NVARCHAR vs. VARCHAR

For a long time I always used VARCHAR, because I didn’t have a reason to use NVARCHAR.  Then, I ran into a few apps that needed to have NVARCHARs here and there because we had some international customers, and it was a pain keeping track of which fields were which.  So I just started using NVARCHAR for everything, but in hindsight I think that was a mistake.  Doug Blystone (co-founder of MMDB Solutions and a guy who knows more about SQL databases that I could ever hope to) has finally convinced me to stop using them unless absolutely necessary.  I usually shrug off performance issues for the sake of simplicity until they are a demonstrable problem, but this is one of the cases where it can lead to a hidden and pervasive performance drag that won’t jump out at you, but will slow you down just a little bit every step of the way.  These are the types of performance issues that add a second or two to the page load here and there, which makes you users subconsciously hate your guts, even if they don’t really know why.  It takes up twice as much space, it makes comparisons of string values take longer because there are twice as many bytes to compare, and it’s just not necessary unless you’re dealing with Asian languages (or anything language that may have thousands of characters).  We are years removed from the day that we can afford to hire someone to translate our applications to Japanese, and I’m guessing we’ll never do business in China because I hate Commies.

Simple Types

That being said, we’re using VARCHAR.  We’ll also be using UNIQUEIDENTIFIER, DATETIME, DATE, TIME, BIT, INT, FLOAT, TEXT, and maybe VARBINARY.  And that’s it.  No smallint or real or money or any of that crap.  We are going to use the minimum number of logically distinct data types that meet our needs.  I have no interest in getting into data-type arms war, trying to save a byte here or there to create some sort of idealistically pure representation of the data’s inner beauty.  I, nor any other developer, will waste a minute of time worrying about if we can cast this bigint into an integer or that real into a float without data loss.  We’re going to keep this simple, so help me God, and so you and your sql_variant friends better get the hell off my lawn before I get my shotgun.

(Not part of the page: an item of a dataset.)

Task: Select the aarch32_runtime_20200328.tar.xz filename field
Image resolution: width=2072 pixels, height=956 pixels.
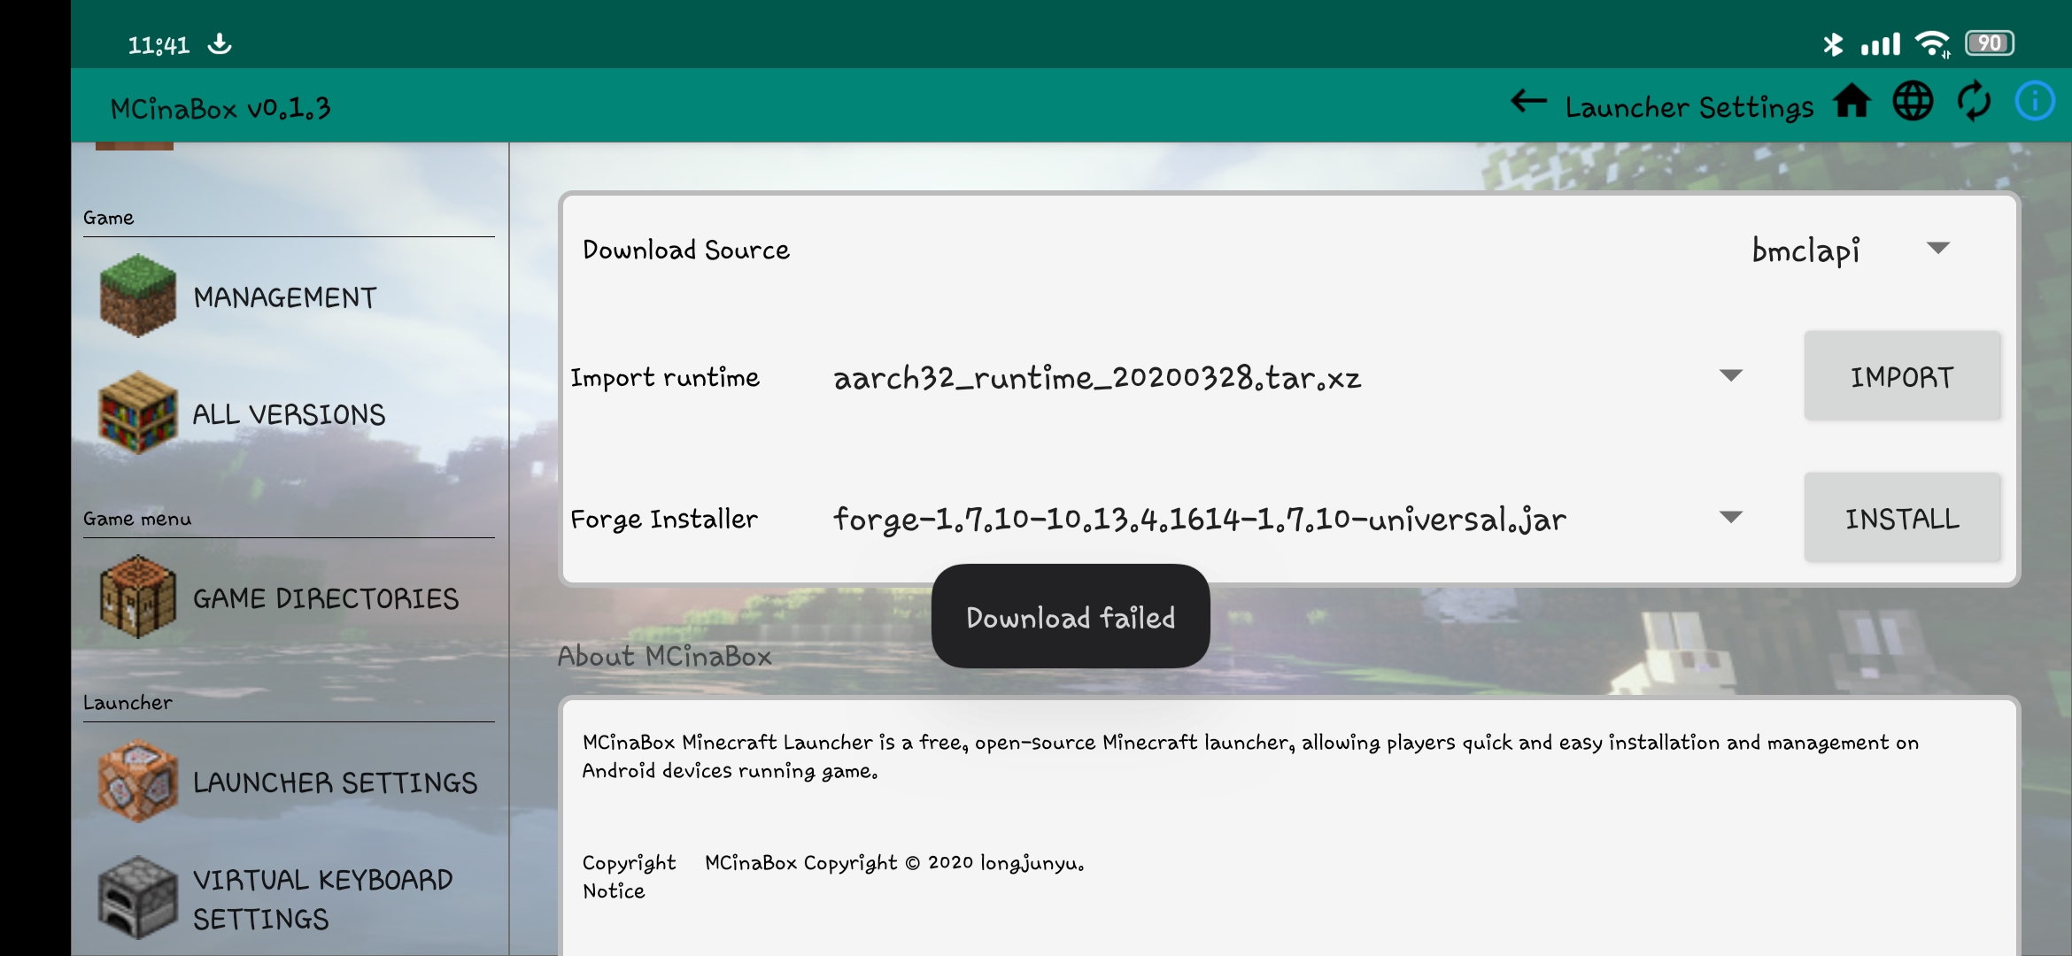Action: pos(1096,377)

I actually have used the new DATE and TIME fields yet, but I’ve long felt the need for them.  A DATETIME field is really two different things, which usually works out OK, but when you need to store just a date or just a time, it really gets clunky.  Then when you start having to worry about time zones, it can get just plain weird.  We have a few cases in SportsCommander now where we have to do a little code gymnastics to store just a date or just a time in a  DATETIME field, and have the inactive part properly ignored without interfering with the active part.  This will be my first foray into using these data types, so we’ll see how well they work.

 

So that’s a start for the database stuff.  It ran a little long for 3 tables, but you need to state your ground rules up front, even if it’s just for your own benefit, lest you start getting lazy and breaking them.  So here we go.